EXERCISE GOAL => Beneath this line are entries. Copy the range from the line with "This screenshot has" to the line with "Given: Click the", ends included, exactly; leave pictures out.

+++

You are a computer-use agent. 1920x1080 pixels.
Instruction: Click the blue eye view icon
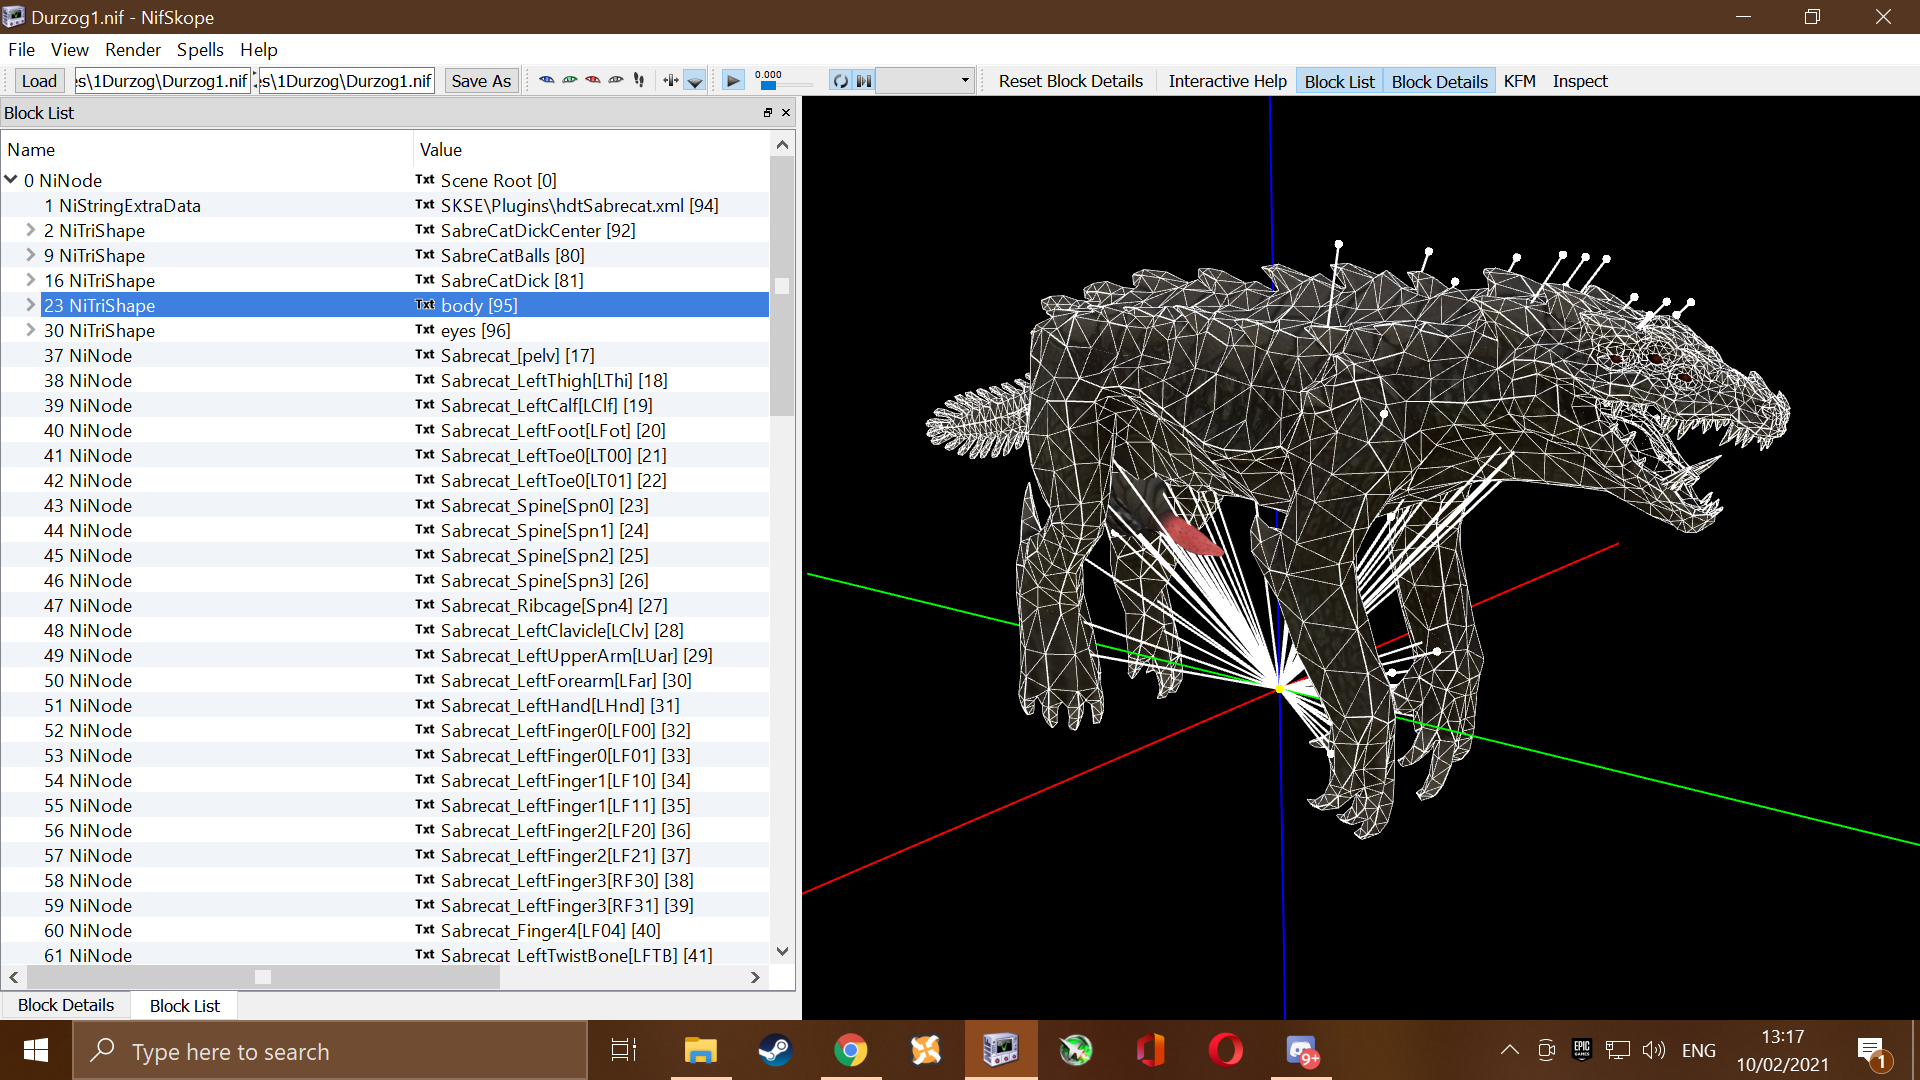point(546,81)

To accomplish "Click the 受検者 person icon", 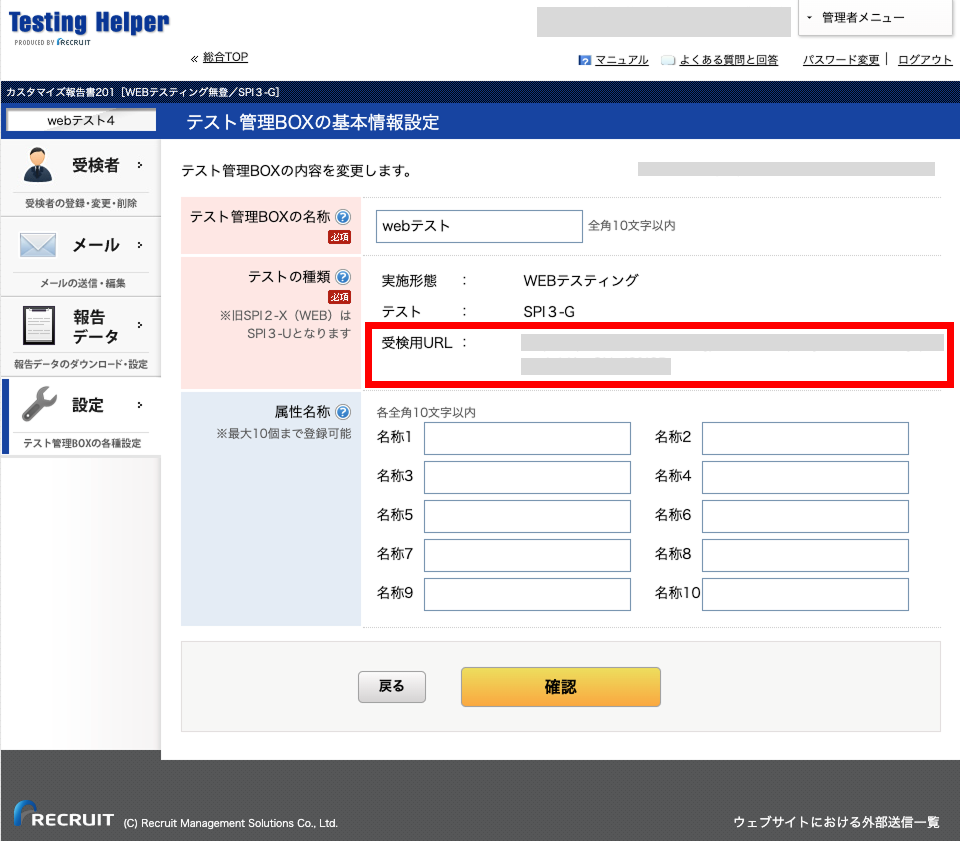I will click(38, 165).
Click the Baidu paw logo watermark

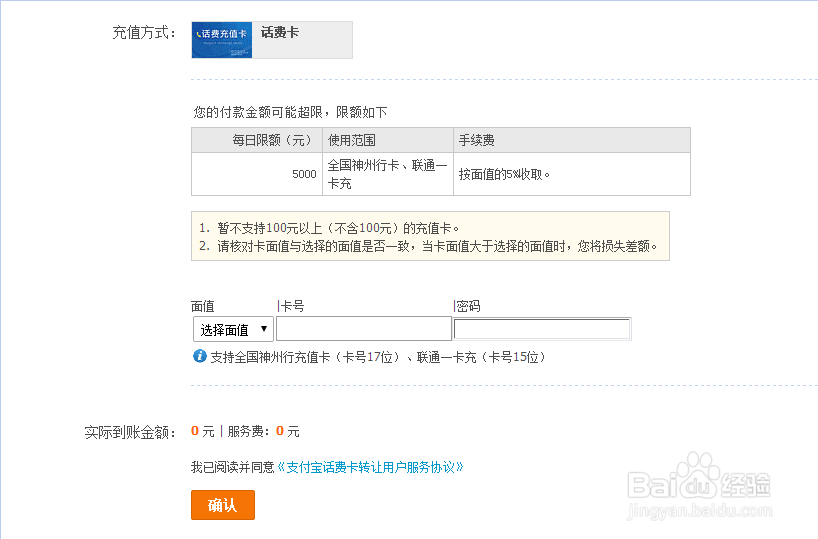point(706,475)
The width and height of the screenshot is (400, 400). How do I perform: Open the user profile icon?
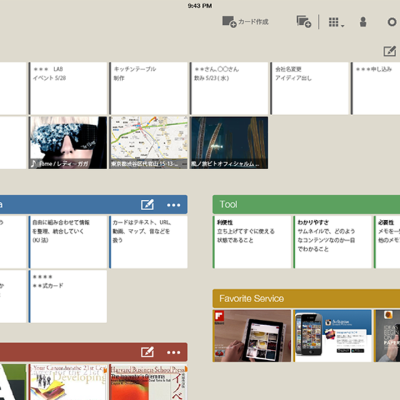363,22
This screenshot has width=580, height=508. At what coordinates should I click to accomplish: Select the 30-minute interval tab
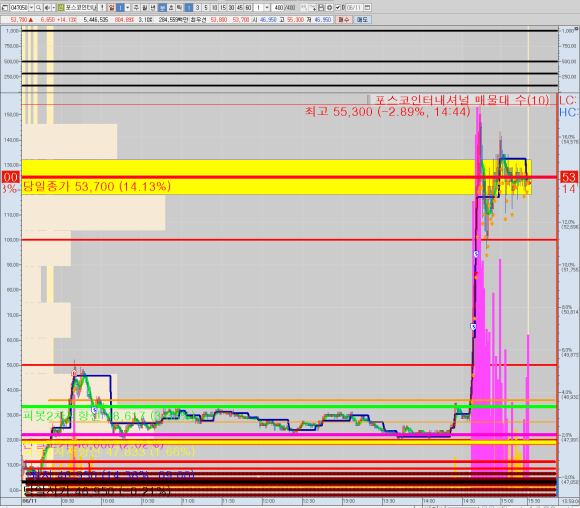[x=231, y=7]
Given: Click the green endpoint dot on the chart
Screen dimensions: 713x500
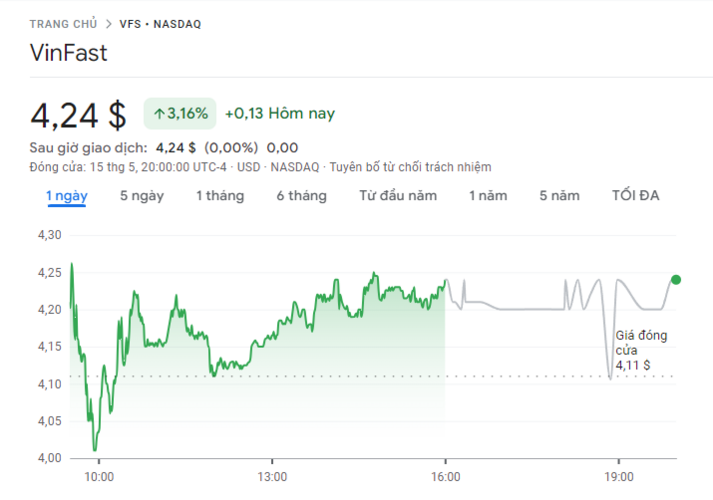Looking at the screenshot, I should [x=676, y=280].
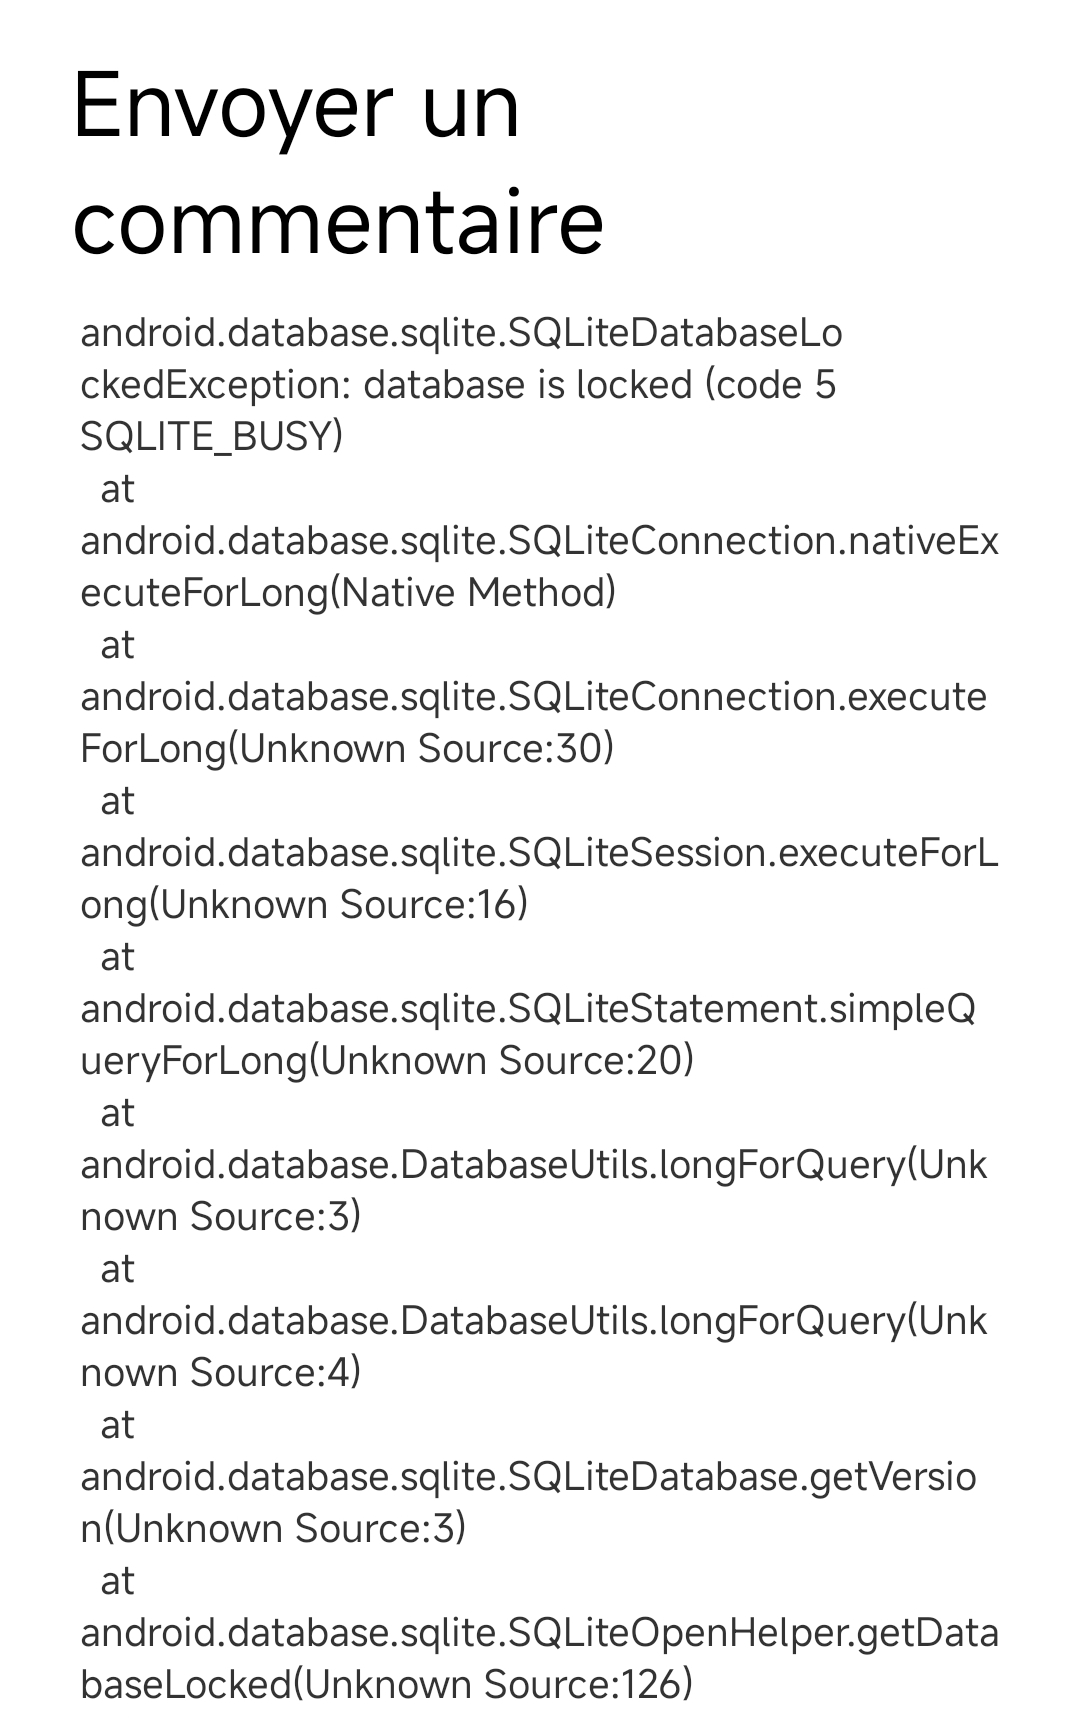Select the SQLiteConnection.execute line
The width and height of the screenshot is (1080, 1718).
533,697
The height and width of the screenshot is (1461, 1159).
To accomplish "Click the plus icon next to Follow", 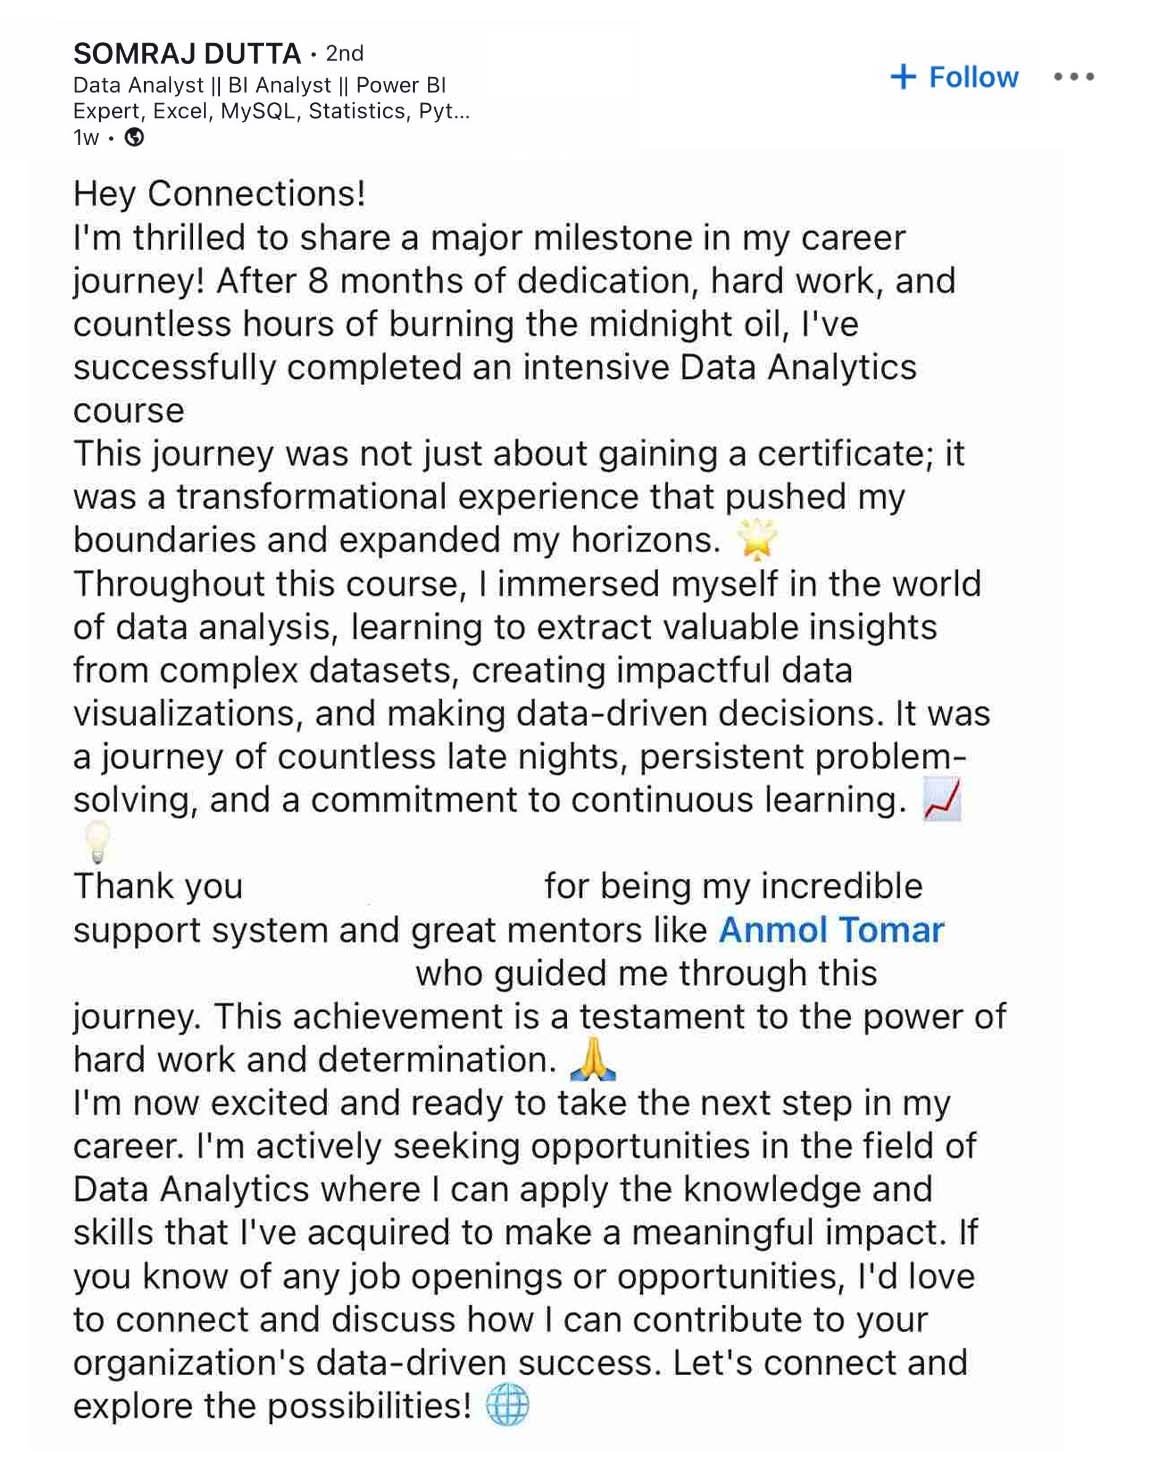I will pyautogui.click(x=905, y=76).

+++

YOUR RESPONSE =>
This screenshot has width=580, height=508. At what coordinates should I click to accomplish: Select the 30-minute interval tab
[x=231, y=7]
Given: Click the green endpoint dot on the chart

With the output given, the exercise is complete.